▸ **TEXTE FOURNI**:
>>>

Gömböc

Le Gömböc (/ˈgømbøts/) est le premier exemple physique d'un objet homogène tridimensionnel convexe comportant un unique point d'équilibre stable et un unique point instable (mono-monostatique). Posé sur une surface plane il revient toujours à la même position. Un objet possédant cette propriété n'a jamais été observé dans la nature. Son nom vient du hongrois gömb, « sphère ».

Un Gömböc dans sa position d'équilibre stable.

Caractéristiques

Le Gömböc est un objet homogène et convexe : sa masse est uniformément répartie et il ne possède aucun creux[1].

Il est mono-monostatique, il comporte[1]:

  • un seul point d'équilibre stable, soit un point où il revient après une perturbation.
  • un seul point d'équilibre instable, soit un point où il est en équilibre, mais où la moindre perturbation rompt cet équilibre.

En géométrie un objet possédant une seule position d'équilibre stable est appelé monostatique[1]. Un objet monostatique possédant également une unique position d'équilibre instable est appelé mono-monostatique.

Un exemple courant d'objet mono-monostatique est le culbuto[1]: il s'agit d'une sphère pipée pour que son centre de gravité diffère du barycentre géometrique. La différence de densité provoque la rotation du solide sur lui même pour revenir dans sa position d'équilibre. À la différence du culbuto, le Gömböc n'a pas de contrepoids lui permettant de revenir en position verticale : il est parfaitement homogène[1].

Modèle du culbulto vu de côté. À gauche dans sa position d'équilibre, à droite après une rotation de 60 degré. La répartition inhomogène de la masse dans le solide provoque son retour à la position d'équilibre.

<<<

▸ **CONSIGNE 1**: Citez fidèlement le passage du texte sur le Gömböc qui commence par « Un Gömböc dans » et se poursuit jusqu'à « rompt cet équilibre. ».
▸ **CONSIGNE 2**: Reformulez sous forme de liste le paragraphe du texte sur le Gömböc qui débute par « Un exemple courant d'objet mono-monostatique », en conservant ses faits principaux.
▸ **CONSIGNE 3**:
Répondez aux questions suivantes d'après le texte sur le Gömböc :
(a) De quel mot hongrois provient le nom « Gömböc », et que signifie ce mot ?
(b) Comment nomme-t-on en géométrie un objet qui possède une seule position d'équilibre stable ?
(c) Que signifie le fait que le Gömböc soit homogène ?

▸ **DONNÉES FOURNIES**:
>>>

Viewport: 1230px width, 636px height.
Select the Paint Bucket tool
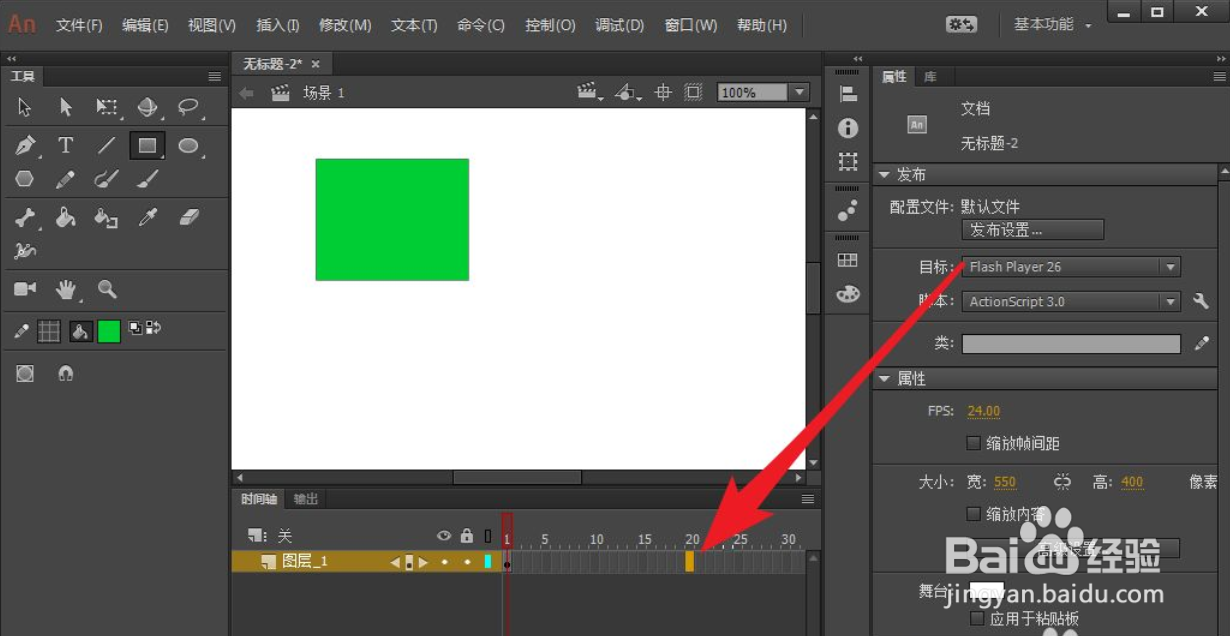coord(65,217)
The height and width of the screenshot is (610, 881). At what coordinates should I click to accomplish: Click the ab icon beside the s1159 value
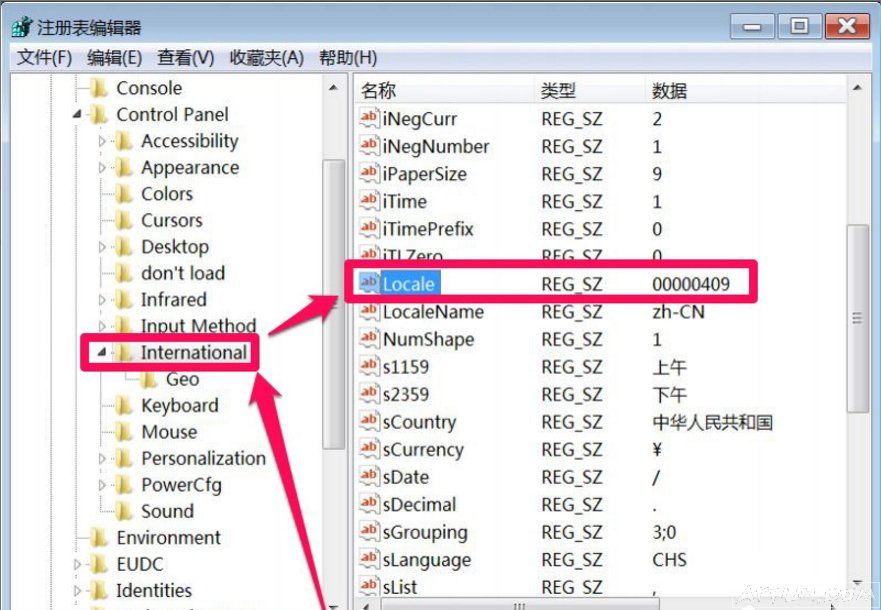[368, 367]
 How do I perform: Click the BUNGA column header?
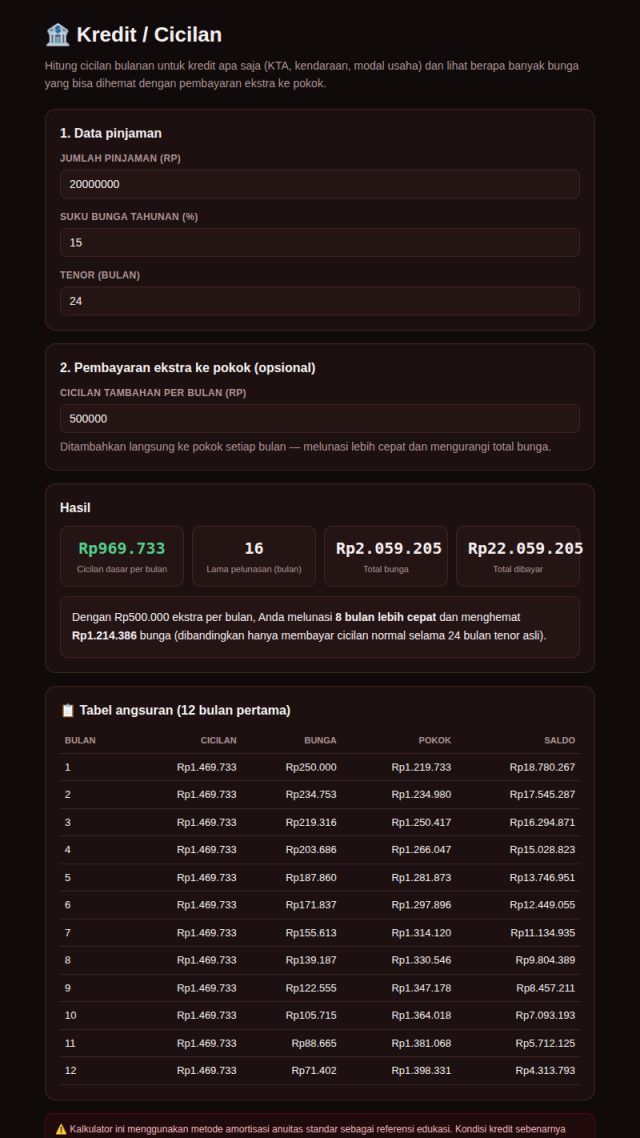320,740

<<<

▸ **RÉPONSE 1**:
Un Gömböc dans sa position d'équilibre stable.

Caractéristiques

Le Gömböc est un objet homogène et convexe : sa masse est uniformément répartie et il ne possède aucun creux[1].

Il est mono-monostatique, il comporte[1]:

  • un seul point d'équilibre stable, soit un point où il revient après une perturbation.
  • un seul point d'équilibre instable, soit un point où il est en équilibre, mais où la moindre perturbation rompt cet équilibre.

▸ **RÉPONSE 2**:
- Le culbuto est un exemple courant d'objet mono-monostatique.
- Il s'agit d'une sphère pipée dont le centre de gravité diffère du barycentre géométrique.
- La différence de densité fait tourner le solide sur lui-même jusqu'à sa position d'équilibre.
- Le Gömböc, à la différence du culbuto, ne possède pas de contrepoids pour revenir en position verticale, car il est parfaitement homogène.

▸ **RÉPONSE 3**:
(a) Du mot hongrois gömb, qui signifie « sphère ».
(b) Un tel objet est dit monostatique.
(c) Sa masse est uniformément répartie.